Return all of the entries below exactly as they are given.

[Data items]
__________________________________________________
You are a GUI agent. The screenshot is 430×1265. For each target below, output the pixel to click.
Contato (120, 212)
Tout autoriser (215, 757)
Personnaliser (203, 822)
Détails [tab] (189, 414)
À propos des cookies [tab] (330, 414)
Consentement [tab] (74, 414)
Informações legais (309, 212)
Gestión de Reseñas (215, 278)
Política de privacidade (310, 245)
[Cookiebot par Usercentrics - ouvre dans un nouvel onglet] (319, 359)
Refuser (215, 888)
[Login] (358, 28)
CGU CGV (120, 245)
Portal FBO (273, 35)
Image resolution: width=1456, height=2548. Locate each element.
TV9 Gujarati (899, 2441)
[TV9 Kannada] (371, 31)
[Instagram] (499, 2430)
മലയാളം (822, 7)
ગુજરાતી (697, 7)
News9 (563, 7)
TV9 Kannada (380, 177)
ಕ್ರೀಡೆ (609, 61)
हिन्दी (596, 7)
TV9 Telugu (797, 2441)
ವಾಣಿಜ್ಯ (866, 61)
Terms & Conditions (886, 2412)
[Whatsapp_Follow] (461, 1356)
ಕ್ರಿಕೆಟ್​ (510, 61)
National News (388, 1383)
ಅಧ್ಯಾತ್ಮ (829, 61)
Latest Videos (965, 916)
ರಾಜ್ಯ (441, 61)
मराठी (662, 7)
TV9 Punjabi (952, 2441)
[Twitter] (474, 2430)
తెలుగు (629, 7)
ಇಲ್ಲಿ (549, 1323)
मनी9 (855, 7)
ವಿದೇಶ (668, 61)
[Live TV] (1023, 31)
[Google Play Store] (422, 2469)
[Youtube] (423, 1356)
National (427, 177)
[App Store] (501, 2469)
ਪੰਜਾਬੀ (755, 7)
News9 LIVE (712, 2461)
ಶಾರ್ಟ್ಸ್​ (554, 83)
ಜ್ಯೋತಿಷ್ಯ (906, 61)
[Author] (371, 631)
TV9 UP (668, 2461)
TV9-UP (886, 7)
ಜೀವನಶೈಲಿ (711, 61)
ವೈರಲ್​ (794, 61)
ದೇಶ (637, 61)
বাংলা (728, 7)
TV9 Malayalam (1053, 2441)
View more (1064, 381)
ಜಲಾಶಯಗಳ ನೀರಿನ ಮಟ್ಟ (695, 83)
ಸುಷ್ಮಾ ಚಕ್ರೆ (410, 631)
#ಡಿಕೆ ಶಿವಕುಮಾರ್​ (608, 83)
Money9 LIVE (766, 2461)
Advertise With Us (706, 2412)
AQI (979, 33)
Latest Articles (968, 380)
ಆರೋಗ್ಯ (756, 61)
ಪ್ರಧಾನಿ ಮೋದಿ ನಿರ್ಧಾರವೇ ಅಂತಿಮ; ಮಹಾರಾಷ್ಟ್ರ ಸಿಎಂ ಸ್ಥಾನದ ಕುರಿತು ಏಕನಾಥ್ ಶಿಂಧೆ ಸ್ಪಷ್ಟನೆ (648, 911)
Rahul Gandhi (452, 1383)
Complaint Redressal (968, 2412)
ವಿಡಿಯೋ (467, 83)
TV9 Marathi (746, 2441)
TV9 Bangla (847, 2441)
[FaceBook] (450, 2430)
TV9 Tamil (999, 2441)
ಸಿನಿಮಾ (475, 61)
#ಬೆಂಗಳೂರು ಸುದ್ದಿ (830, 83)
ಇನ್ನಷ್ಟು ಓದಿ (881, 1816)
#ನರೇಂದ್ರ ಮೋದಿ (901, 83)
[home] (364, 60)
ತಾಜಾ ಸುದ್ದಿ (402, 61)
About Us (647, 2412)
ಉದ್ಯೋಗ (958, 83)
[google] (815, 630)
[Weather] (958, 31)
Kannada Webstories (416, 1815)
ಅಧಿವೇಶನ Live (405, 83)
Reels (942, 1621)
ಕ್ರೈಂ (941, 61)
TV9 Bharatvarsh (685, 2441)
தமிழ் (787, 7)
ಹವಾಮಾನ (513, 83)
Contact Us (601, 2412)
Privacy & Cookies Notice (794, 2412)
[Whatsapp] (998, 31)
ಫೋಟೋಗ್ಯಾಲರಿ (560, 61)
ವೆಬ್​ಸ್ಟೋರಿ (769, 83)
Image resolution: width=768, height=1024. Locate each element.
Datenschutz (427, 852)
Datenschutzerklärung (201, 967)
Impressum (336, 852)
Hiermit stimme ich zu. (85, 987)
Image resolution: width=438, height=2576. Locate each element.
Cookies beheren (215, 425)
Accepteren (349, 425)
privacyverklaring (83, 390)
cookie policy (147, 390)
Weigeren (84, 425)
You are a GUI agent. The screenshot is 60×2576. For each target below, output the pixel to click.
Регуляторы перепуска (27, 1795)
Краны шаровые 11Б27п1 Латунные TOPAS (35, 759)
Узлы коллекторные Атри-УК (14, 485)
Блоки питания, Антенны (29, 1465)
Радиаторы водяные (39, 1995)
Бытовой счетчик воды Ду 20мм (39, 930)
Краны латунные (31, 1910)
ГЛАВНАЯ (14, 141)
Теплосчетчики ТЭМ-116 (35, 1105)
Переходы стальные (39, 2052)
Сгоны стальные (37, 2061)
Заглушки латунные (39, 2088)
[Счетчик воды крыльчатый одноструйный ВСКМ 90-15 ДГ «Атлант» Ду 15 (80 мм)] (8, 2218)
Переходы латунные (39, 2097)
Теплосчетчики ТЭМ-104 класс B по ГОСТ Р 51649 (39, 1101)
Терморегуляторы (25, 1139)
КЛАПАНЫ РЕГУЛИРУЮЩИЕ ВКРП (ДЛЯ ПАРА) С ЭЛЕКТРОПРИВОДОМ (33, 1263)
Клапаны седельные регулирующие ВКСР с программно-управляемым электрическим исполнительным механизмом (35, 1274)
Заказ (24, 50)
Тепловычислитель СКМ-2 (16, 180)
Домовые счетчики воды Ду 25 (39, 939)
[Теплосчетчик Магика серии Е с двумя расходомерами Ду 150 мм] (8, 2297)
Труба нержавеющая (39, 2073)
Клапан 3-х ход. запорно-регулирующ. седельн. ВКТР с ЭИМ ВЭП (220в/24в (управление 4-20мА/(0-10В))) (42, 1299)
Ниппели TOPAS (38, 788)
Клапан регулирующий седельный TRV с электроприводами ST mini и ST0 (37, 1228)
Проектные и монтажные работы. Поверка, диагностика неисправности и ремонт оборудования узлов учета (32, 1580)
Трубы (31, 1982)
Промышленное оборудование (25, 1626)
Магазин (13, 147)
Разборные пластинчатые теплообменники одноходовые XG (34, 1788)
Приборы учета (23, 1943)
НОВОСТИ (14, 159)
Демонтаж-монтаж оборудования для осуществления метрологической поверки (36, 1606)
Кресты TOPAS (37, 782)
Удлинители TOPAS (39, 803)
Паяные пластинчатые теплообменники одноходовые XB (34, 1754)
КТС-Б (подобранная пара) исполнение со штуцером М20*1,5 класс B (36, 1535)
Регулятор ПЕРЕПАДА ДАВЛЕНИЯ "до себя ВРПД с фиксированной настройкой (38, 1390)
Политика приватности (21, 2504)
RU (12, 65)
__________________________________________________
_Task result_:
You are a GUI agent. The screenshot is 430×1265. For each target below, output the pixel to click.
Contato (120, 212)
Tout autoriser (215, 757)
Personnaliser (203, 822)
Détails [tab] (189, 414)
À propos des cookies [tab] (330, 414)
Consentement [tab] (74, 414)
Informações legais (309, 212)
Gestión de Reseñas (215, 278)
Política de privacidade (310, 245)
[Cookiebot par Usercentrics - ouvre dans un nouvel onglet] (319, 359)
Refuser (215, 888)
[Login] (358, 28)
CGU CGV (120, 245)
Portal FBO (273, 35)
Image resolution: width=1456, height=2548. Locate each element.
TV9 Gujarati (899, 2441)
[TV9 Kannada] (371, 31)
[Instagram] (499, 2430)
മലയാളം (822, 7)
ગુજરાતી (697, 7)
News9 (563, 7)
TV9 Kannada (380, 177)
ಕ್ರೀಡೆ (609, 61)
हिन्दी (596, 7)
TV9 Telugu (797, 2441)
ವಾಣಿಜ್ಯ (866, 61)
Terms & Conditions (886, 2412)
[Whatsapp_Follow] (461, 1356)
ಕ್ರಿಕೆಟ್​ (510, 61)
National News (388, 1383)
ಅಧ್ಯಾತ್ಮ (829, 61)
Latest Videos (965, 916)
ರಾಜ್ಯ (441, 61)
मराठी (662, 7)
TV9 Punjabi (952, 2441)
[Twitter] (474, 2430)
తెలుగు (629, 7)
ಇಲ್ಲಿ (549, 1323)
मनी9 (855, 7)
ವಿದೇಶ (668, 61)
[Live TV] (1023, 31)
[Google Play Store] (422, 2469)
[Youtube] (423, 1356)
National (427, 177)
[App Store] (501, 2469)
ਪੰਜਾਬੀ (755, 7)
News9 LIVE (712, 2461)
ಶಾರ್ಟ್ಸ್​ (554, 83)
ಜ್ಯೋತಿಷ್ಯ (906, 61)
[Author] (371, 631)
TV9 UP (668, 2461)
TV9-UP (886, 7)
ಜೀವನಶೈಲಿ (711, 61)
ವೈರಲ್​ (794, 61)
ದೇಶ (637, 61)
বাংলা (728, 7)
TV9 Malayalam (1053, 2441)
View more (1064, 381)
ಜಲಾಶಯಗಳ ನೀರಿನ ಮಟ್ಟ (695, 83)
ಸುಷ್ಮಾ ಚಕ್ರೆ (410, 631)
#ಡಿಕೆ ಶಿವಕುಮಾರ್​ (608, 83)
Money9 LIVE (766, 2461)
Advertise With Us (706, 2412)
AQI (979, 33)
Latest Articles (968, 380)
ಆರೋಗ್ಯ (756, 61)
ಪ್ರಧಾನಿ ಮೋದಿ ನಿರ್ಧಾರವೇ ಅಂತಿಮ; ಮಹಾರಾಷ್ಟ್ರ ಸಿಎಂ ಸ್ಥಾನದ ಕುರಿತು ಏಕನಾಥ್ ಶಿಂಧೆ ಸ್ಪಷ್ಟನೆ (648, 911)
Rahul Gandhi (452, 1383)
Complaint Redressal (968, 2412)
ವಿಡಿಯೋ (467, 83)
TV9 Marathi (746, 2441)
TV9 Bangla (847, 2441)
[FaceBook] (450, 2430)
TV9 Tamil (999, 2441)
ಸಿನಿಮಾ (475, 61)
#ಬೆಂಗಳೂರು ಸುದ್ದಿ (830, 83)
ಇನ್ನಷ್ಟು ಓದಿ (881, 1816)
#ನರೇಂದ್ರ ಮೋದಿ (901, 83)
[home] (364, 60)
ತಾಜಾ ಸುದ್ದಿ (402, 61)
About Us (647, 2412)
ಉದ್ಯೋಗ (958, 83)
[google] (815, 630)
[Weather] (958, 31)
Kannada Webstories (416, 1815)
ಅಧಿವೇಶನ Live (405, 83)
Reels (942, 1621)
ಕ್ರೈಂ (941, 61)
TV9 Bharatvarsh (685, 2441)
தமிழ் (787, 7)
ಹವಾಮಾನ (513, 83)
Contact Us (601, 2412)
Privacy & Cookies Notice (794, 2412)
[Whatsapp] (998, 31)
ಫೋಟೋಗ್ಯಾಲರಿ (560, 61)
ವೆಬ್​ಸ್ಟೋರಿ (769, 83)
Image resolution: width=768, height=1024. Locate each element.
Datenschutz (427, 852)
Datenschutzerklärung (201, 967)
Impressum (336, 852)
Hiermit stimme ich zu. (85, 987)
Image resolution: width=438, height=2576. Locate each element.
Cookies beheren (215, 425)
Accepteren (349, 425)
privacyverklaring (83, 390)
cookie policy (147, 390)
Weigeren (84, 425)
You are a GUI agent. The screenshot is 60×2576. For each target below, output the pixel to click.
Регуляторы перепуска (27, 1795)
Краны шаровые 11Б27п1 Латунные TOPAS (35, 759)
Узлы коллекторные Атри-УК (14, 485)
Блоки питания, Антенны (29, 1465)
Радиаторы водяные (39, 1995)
Бытовой счетчик воды Ду 20мм (39, 930)
Краны латунные (31, 1910)
ГЛАВНАЯ (14, 141)
Теплосчетчики ТЭМ-116 (35, 1105)
Переходы стальные (39, 2052)
Сгоны стальные (37, 2061)
Заглушки латунные (39, 2088)
[Счетчик воды крыльчатый одноструйный ВСКМ 90-15 ДГ «Атлант» Ду 15 (80 мм)] (8, 2218)
Переходы латунные (39, 2097)
Теплосчетчики ТЭМ-104 класс B по ГОСТ Р 51649 (39, 1101)
Терморегуляторы (25, 1139)
КЛАПАНЫ РЕГУЛИРУЮЩИЕ ВКРП (ДЛЯ ПАРА) С ЭЛЕКТРОПРИВОДОМ (33, 1263)
Клапаны седельные регулирующие ВКСР с программно-управляемым электрическим исполнительным механизмом (35, 1274)
Заказ (24, 50)
Тепловычислитель СКМ-2 (16, 180)
Домовые счетчики воды Ду 25 (39, 939)
[Теплосчетчик Магика серии Е с двумя расходомерами Ду 150 мм] (8, 2297)
Труба нержавеющая (39, 2073)
Клапан 3-х ход. запорно-регулирующ. седельн. ВКТР с ЭИМ ВЭП (220в/24в (управление 4-20мА/(0-10В))) (42, 1299)
Ниппели TOPAS (38, 788)
Клапан регулирующий седельный TRV с электроприводами ST mini и ST0 (37, 1228)
Проектные и монтажные работы. Поверка, диагностика неисправности и ремонт оборудования узлов учета (32, 1580)
Трубы (31, 1982)
Промышленное оборудование (25, 1626)
Магазин (13, 147)
Разборные пластинчатые теплообменники одноходовые XG (34, 1788)
Приборы учета (23, 1943)
НОВОСТИ (14, 159)
Демонтаж-монтаж оборудования для осуществления метрологической поверки (36, 1606)
Кресты TOPAS (37, 782)
Удлинители TOPAS (39, 803)
Паяные пластинчатые теплообменники одноходовые XB (34, 1754)
КТС-Б (подобранная пара) исполнение со штуцером М20*1,5 класс B (36, 1535)
Регулятор ПЕРЕПАДА ДАВЛЕНИЯ "до себя ВРПД с фиксированной настройкой (38, 1390)
Политика приватности (21, 2504)
RU (12, 65)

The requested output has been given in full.